Hague Prosecutor Matthew Gillett said most of the men and boys were slaughtered in November 1991 on a farm in Ovcara, near Vukovar.
“It’s been agreed essentially, I am summarizing, that the 194 named victims in the annexed, the paragraph 32 of the indictment, were murdered at Ovcara — that they were detained when they were murdered, that they were buried in a mass grave at Ovcara, that the grave was protected by U.N. personnel, and [that] the exhumation and autopsies were carried out by international and domestic experts, and [that] representatives of the Croat and Yugoslav authorities were present,” he said.
Croatian forensic pathologist Davor Strinovic has investigated the massacre. Speaking as a witness at the trial, Dr. Strinovic said the youngest victim discovered so far was 16-years-old; the oldest was 72.

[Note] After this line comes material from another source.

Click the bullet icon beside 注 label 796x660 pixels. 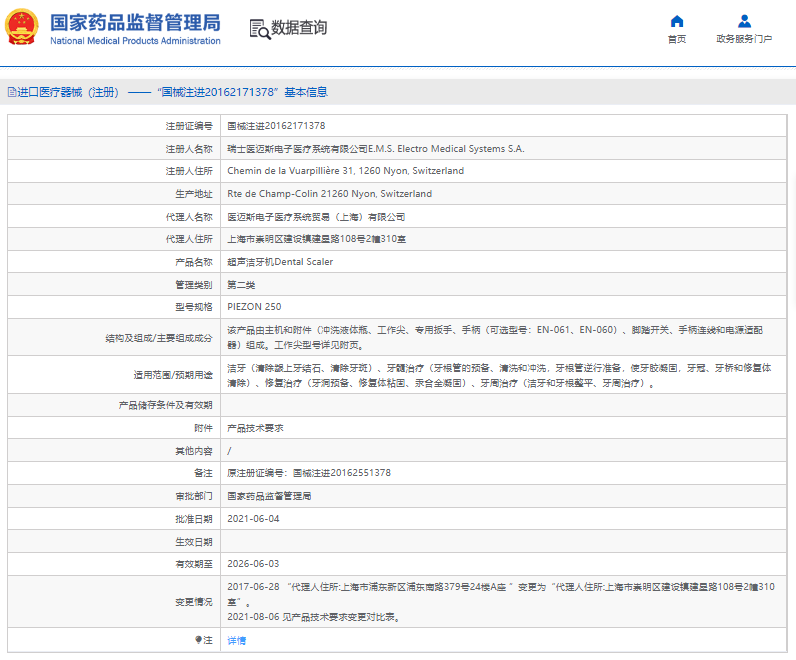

Speaking through an interpreter, Dr. Strinovic said it has been difficult to find and identify the more than 200 victims of the Vukovar Hospital massacre.
“Of course, we are trying and have been trying from the very start to find all of those who are on on the list. We will never stop looking for those people. To this day, we have not been fully successful in finding all the people from the list. The forensic pathologist said that, in at least one case it was too emotional for survivors to acknowledge a victim’s name,” he said.
Delays in exhuming the remains have also made it difficult to identify all those who were killed in the massacre, and dozens of suspected victims remain missing.
If convicted on even some charges against him, Hadzic could face life in prison. Monday’s proceedings, came only days before the trial of another prominent Serb, Ratko Mladic. The former Bosnian Serb general has been charged with war crimes, including involvement in the massacre of some 8,000 Muslim men and boys by his forces in the Bosnian town of Srebrenica in 1995.
The International Criminal Tribunal for the Former Yugoslavia is under pressure to end its operations. It already closed its main field offices in Croatia and Kosovo, but it is continuing it activities in Serbia and Bosnia.
Russia and Serbia have sharply criticized the tribunal over what they say is its bias toward Serbs following rulings to free two Croatian generals and a Kosovo Albanian former guerrilla commander.
Since it was established in 1993, the tribunal has indicted 161 people for Balkan war crimes, of whom 15 have been acquitted. Proceedings are ongoing for 31 suspects.
Last month, the U.N. Security Council extended the work of the court, but Russia abstained from the vote because it said the resolution did not address the tribunal’s “inefficiencies.”
The court expects to rule on its final appeals by 2016. After that, any more cases arising from the Balkan wars of the 1990s must be tried in the countries where the crimes were allegedly committed.